- _Description of the task_: Output each record verbatim, with pictures left out.

(Stored items)
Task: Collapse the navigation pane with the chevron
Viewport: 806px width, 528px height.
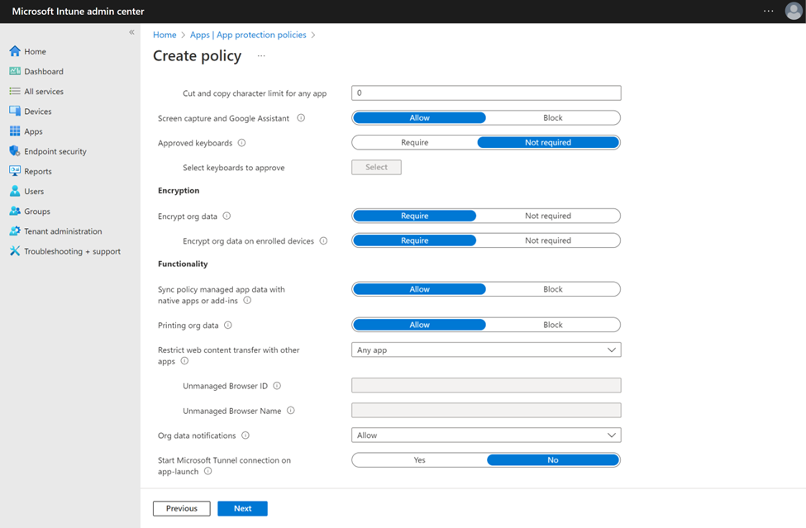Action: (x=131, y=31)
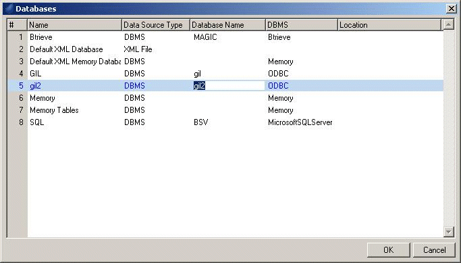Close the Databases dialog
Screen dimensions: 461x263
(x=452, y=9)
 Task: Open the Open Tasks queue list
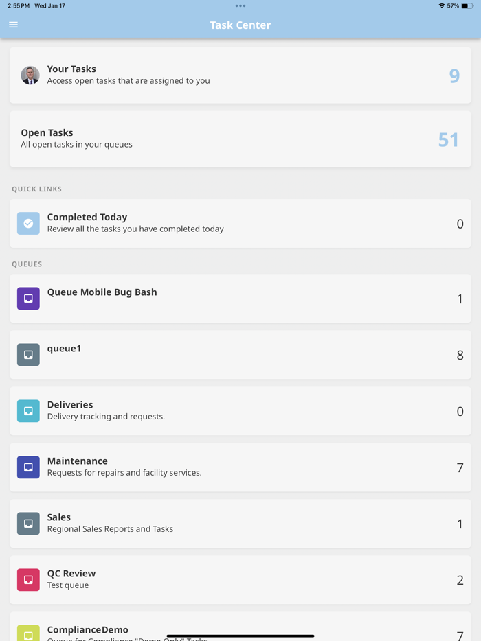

- _Answer section_:
Task: Collapse the navigation pane with the chevron
Viewport: 806px width, 528px height.
Action: (x=131, y=31)
Close the Databases dialog
Screen dimensions: 461x263
(x=452, y=9)
 Task: Open the Open Tasks queue list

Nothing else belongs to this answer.